Testimony from Majid Khan, a former detainee who subsequently became a witness for the US government, claimed that interrogators poured ice water over his genitals and recorded him naked.
“It is my personal conclusion that, under any common meaning of the term, CIA detainees were tortured,” said Senator Dianne Feinstein, who chaired the committee that produced the report.
Worse? According to the report, no substantial threat was uncovered via the use of the techniques:
“At no time did the CIA’s coercive interrogation techniques lead to the collection of imminent threat intelligence, such as the hypothetical ‘ticking time bomb’ information that many believe was the justification for the use of these techniques.”
In fact, every one of the most frequently-cited examples of the agency’s success using its “enhanced” techniques was found to be “wrong in fundamental respects”, as a Telegraph report from the time puts it. As former Guantanamo prosecuter David Iglesias put it bluntly in a PBS debate on the topic: “It doesn’t work.”
“As a former war crimes prosecutor, I can tell you, it’s radioactive, and, more importantly, from a realpolitik point of view, it just doesn’t work.”

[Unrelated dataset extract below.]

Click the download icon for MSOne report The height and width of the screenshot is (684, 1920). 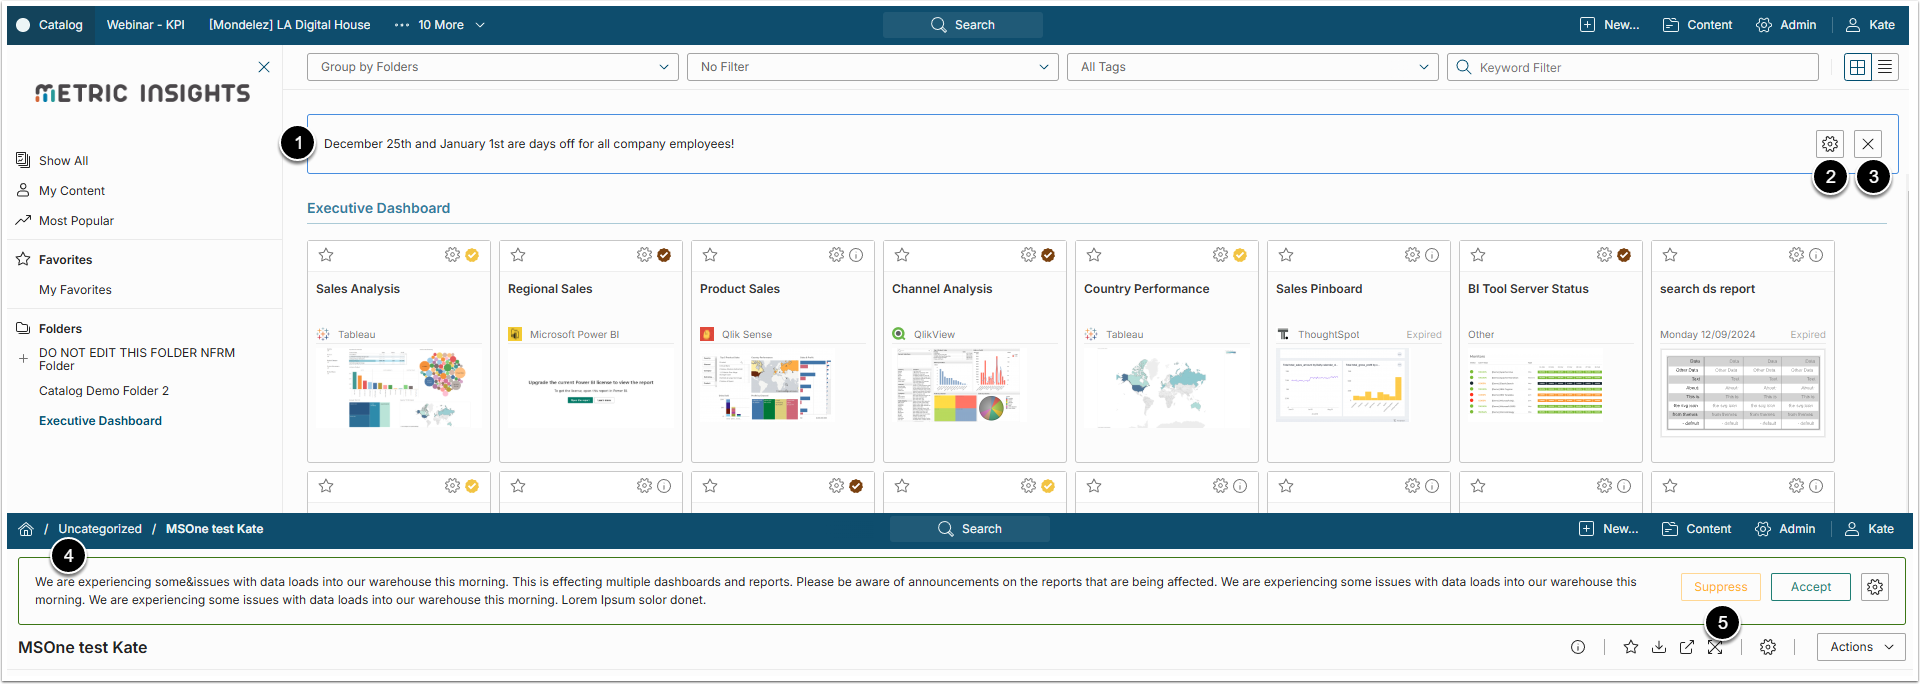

“Radioactive” is the right word. Not only can torture damage America’s reputation overseas, particularly in countries where the US military already has a controversial presence, it can potentially harm relationships with key allies.
Documents released in May 2016 show how the UK’s involvement in “clandestine rendition operations” with foreign agencies during Tony Blair’s premiership led to a prolonged rift in the UK intelligence community. As a Guardian report explains:
“The head of MI5, Eliza Manningham-Buller, was so incensed when she discovered the role played by MI6 in abductions that led to suspected extremists being tortured, she threw out a number of her sister agency’s staff and banned them from working at MI5’s headquarters, Thames House.”
If Trump attempts to restore torture – sorry, “enhanced interrogation” – to the official CIA playbook, he risks endangering the close ties between the US and UK intelligence agencies.
Any attempt to reinstate the programme will cause Trump domestic problems, too. Already, Trump’s cabinet has split on torture, with CIA chief Mike Pompeo saying he would “absolutely not” restart the use of enhanced interrogation tactics.
Senator John McCain, who was subject to intensive torture including rope bindings and repeated beatings during his five and a half years as a prisoner of war in northern Vietnam, has unequivocally told Trump that the US is “not bringing back torture”. In 2015, McCain helped bring in bipartisan legislation limiting permissible interrogation techniques to those listed in the Army Field Manual, a law he quoted today:
“The president can sign whatever executive orders he likes. But the law is the law. We are not bringing back torture in the United States of America.”
The legislation was put in place not only because of torture’s apparent ineffectiveness but because it “diminishes us morally”.
Different people hold different beliefs about the relative morality of torture. Yet there is something to be said for McCain’s red line. What a state is willing to sanction in exceptional cases often ends up informing its behaviour in ordinary circumstances. For some things, the best answer to when they’re allowed is “never”.
It is this moral dimension that makes Trump’s comments so shocking. When Donald Trump says “we’re not fighting fire with fire”, what he means is “we’re not behaving the same way because we think the way they behave is evil”. To me, that sounds like a good thing. To Trump: apparently not.